Exercise instructions: A faithful copy of each record is required, minus the images.

Extracted records:
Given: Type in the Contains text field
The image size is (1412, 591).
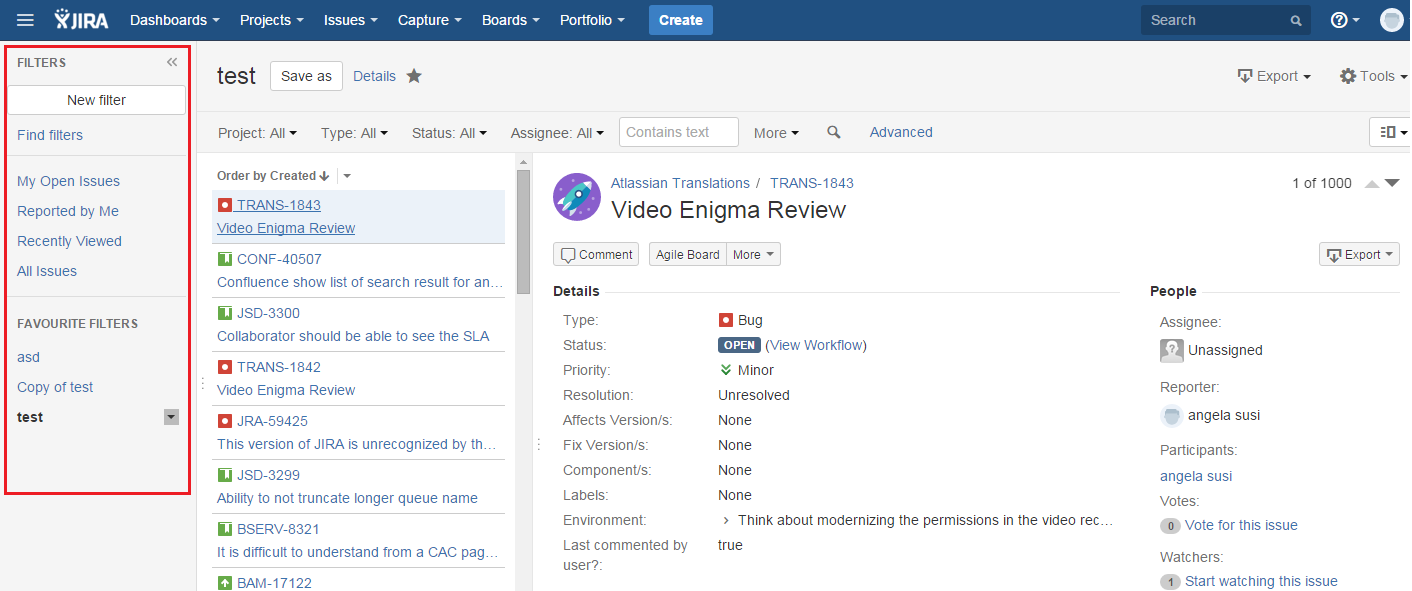Looking at the screenshot, I should coord(678,131).
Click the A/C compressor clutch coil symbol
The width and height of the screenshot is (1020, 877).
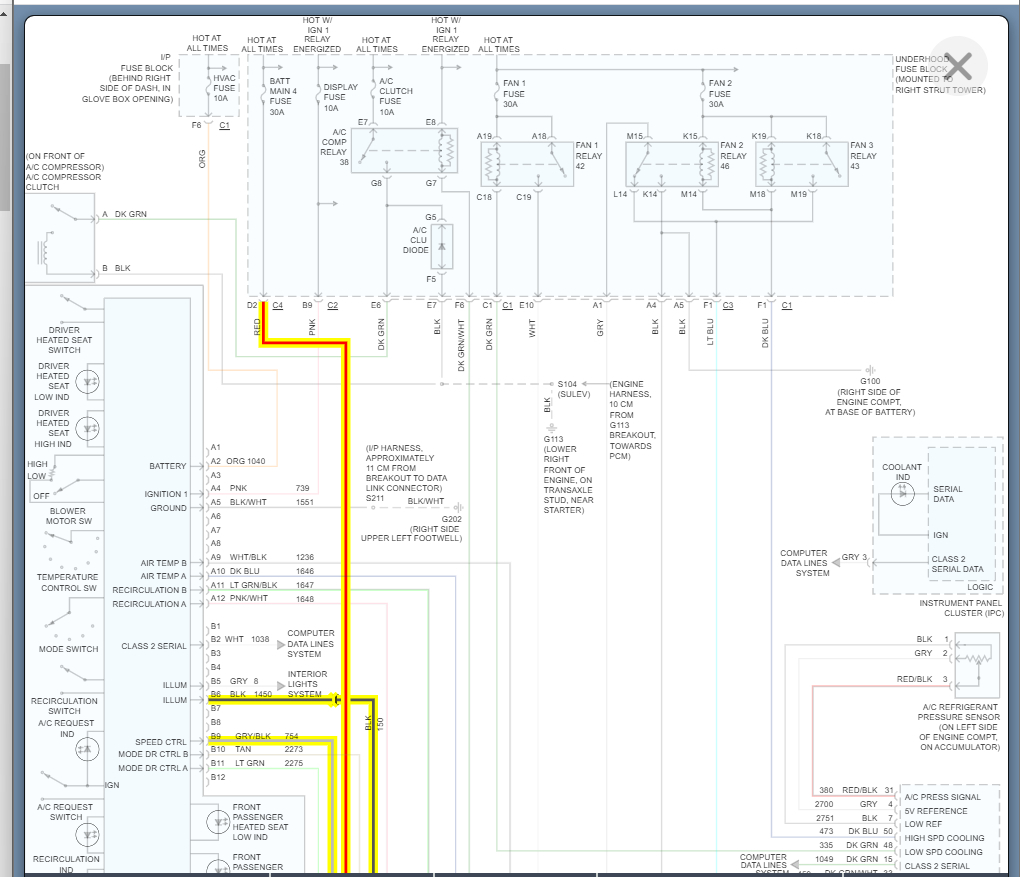tap(45, 248)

Written reply:
Given: Type in the Contains text field
The image size is (1412, 591).
Looking at the screenshot, I should coord(678,131).
Click the A/C compressor clutch coil symbol
The width and height of the screenshot is (1020, 877).
tap(45, 248)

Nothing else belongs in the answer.